--- SOURCE DOCUMENT ---
☆ ☆ ☆ ☆ ☆ ☆ ☆

The immense amounts of data collected by local, state and federal government agencies can be an incredibly valuable trove for enterprising journalists. It can also be a pointless slog. NPR's StateImpact project database reporting coordinator Matt Stiles and computational journalism professor at Duke Sarah Cohen explain how they find good stories in a sea of government data.
BROOKE GLADSTONE: This is On the Media. I'm Brooke Gladstone. And we proceed now from data tailored to the individual to data as a tool of public policy. The sad reality that data are often subverted by politics is summed up in that old cliché about lies, damned lies and statistics, but that’s certainly not always the case. There are wellsprings of reliable data that lead to good policy, and one of them is the nonprofit, nonpartisan newsgathering website called The Texas Tribune, which bases its clear, cogent reporting on information gleaned from the state’s databases. It also engages readers as citizens by offering them interactive access to raw data. Texas Tribune reporter Matt Stiles says that the site ranges far and wide across fertile fields of data.

☆ ☆ ☆ ☆ ☆ ☆ ☆

--- AIM OF THE TASK ---
Reproduce everything in the data journalism transcript from "The immense amounts" down to "of government data.". You won't need the material that comes next.

☆ ☆ ☆ ☆ ☆ ☆ ☆

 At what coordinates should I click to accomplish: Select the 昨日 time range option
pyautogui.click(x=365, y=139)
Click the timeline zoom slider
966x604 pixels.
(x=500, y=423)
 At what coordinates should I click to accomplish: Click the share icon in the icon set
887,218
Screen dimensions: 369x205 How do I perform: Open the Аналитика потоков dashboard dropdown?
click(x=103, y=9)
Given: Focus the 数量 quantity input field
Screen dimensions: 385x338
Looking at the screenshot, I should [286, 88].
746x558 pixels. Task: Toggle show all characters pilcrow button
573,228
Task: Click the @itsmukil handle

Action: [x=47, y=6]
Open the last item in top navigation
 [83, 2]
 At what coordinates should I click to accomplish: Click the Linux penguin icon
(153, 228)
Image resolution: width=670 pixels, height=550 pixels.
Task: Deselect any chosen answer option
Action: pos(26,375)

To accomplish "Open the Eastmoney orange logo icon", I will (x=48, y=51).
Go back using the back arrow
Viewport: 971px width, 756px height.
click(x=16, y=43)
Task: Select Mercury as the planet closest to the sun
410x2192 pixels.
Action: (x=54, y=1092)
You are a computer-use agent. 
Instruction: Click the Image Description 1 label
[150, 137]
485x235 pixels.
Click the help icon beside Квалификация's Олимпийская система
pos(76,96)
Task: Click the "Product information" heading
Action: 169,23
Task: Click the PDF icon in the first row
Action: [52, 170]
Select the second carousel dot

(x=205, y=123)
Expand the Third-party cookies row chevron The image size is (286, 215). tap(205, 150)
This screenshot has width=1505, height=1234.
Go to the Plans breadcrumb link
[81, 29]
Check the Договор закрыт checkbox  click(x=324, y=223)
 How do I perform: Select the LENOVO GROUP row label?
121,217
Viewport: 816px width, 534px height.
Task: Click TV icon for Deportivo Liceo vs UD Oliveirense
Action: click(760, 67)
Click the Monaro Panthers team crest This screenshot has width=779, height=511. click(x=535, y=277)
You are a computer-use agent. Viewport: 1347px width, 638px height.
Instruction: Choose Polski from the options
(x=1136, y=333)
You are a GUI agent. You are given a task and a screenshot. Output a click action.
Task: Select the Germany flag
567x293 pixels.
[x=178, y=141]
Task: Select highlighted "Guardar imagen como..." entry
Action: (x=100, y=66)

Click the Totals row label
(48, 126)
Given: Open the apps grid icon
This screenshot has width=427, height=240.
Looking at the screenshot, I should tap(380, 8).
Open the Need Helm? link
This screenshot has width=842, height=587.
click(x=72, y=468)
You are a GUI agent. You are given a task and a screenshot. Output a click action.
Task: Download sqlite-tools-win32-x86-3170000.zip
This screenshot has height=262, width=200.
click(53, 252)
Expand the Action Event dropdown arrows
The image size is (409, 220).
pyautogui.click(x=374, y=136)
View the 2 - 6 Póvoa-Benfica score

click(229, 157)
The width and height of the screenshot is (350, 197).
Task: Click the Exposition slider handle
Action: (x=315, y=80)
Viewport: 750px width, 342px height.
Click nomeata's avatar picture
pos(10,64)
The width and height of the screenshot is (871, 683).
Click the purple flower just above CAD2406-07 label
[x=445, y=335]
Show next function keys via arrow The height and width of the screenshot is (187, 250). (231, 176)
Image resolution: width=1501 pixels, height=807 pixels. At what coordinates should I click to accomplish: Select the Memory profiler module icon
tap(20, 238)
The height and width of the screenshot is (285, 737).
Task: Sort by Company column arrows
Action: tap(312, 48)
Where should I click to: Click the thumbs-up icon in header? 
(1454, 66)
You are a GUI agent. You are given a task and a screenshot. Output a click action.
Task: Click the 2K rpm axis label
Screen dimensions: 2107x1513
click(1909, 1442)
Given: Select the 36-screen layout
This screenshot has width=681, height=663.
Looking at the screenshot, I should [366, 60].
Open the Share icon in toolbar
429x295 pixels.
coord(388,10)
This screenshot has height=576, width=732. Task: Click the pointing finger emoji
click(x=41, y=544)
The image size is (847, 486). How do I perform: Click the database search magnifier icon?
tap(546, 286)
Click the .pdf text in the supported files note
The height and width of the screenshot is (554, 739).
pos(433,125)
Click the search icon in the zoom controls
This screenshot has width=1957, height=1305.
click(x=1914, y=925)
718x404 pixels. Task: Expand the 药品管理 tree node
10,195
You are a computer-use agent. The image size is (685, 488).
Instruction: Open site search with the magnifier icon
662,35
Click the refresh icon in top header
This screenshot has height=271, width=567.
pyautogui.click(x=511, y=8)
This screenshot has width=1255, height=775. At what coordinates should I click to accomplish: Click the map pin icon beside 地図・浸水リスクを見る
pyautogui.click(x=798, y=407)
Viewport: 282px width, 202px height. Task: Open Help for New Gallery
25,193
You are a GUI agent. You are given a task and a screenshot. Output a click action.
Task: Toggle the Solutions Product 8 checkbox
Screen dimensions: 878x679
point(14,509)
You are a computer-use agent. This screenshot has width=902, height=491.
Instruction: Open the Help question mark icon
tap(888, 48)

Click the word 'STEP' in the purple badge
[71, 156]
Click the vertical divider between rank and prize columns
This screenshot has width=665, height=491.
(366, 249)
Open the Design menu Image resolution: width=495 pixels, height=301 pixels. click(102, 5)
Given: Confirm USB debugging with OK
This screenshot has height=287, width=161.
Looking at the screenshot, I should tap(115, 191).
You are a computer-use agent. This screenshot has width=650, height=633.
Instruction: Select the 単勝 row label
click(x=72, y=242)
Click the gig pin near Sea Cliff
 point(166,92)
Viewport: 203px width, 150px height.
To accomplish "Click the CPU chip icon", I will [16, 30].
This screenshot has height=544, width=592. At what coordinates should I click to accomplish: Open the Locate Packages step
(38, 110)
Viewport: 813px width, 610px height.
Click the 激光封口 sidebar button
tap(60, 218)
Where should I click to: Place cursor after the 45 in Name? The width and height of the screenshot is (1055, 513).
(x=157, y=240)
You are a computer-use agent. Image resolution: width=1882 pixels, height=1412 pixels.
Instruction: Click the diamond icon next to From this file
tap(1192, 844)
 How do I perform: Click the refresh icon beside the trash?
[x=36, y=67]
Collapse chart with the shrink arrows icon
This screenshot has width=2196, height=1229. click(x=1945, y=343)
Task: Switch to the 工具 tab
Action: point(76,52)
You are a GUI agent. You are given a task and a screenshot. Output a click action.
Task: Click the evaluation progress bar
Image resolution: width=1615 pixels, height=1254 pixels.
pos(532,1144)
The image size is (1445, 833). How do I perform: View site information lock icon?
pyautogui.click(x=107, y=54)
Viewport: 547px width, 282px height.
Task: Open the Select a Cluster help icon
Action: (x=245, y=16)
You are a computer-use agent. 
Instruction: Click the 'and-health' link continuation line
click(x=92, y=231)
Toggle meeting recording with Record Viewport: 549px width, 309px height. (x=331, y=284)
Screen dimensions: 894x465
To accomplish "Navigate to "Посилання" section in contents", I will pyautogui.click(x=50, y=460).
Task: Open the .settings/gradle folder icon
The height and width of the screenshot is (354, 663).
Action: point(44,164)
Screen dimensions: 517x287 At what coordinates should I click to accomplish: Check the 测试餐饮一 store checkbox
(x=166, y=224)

☆ ☆ ☆ ☆ ☆ ☆ ☆

--- SOLUTION TO THE PROBLEM ---
The immense amounts of data collected by local, state and federal government agencies can be an incredibly valuable trove for enterprising journalists. It can also be a pointless slog. NPR's StateImpact project database reporting coordinator Matt Stiles and computational journalism professor at Duke Sarah Cohen explain how they find good stories in a sea of government data.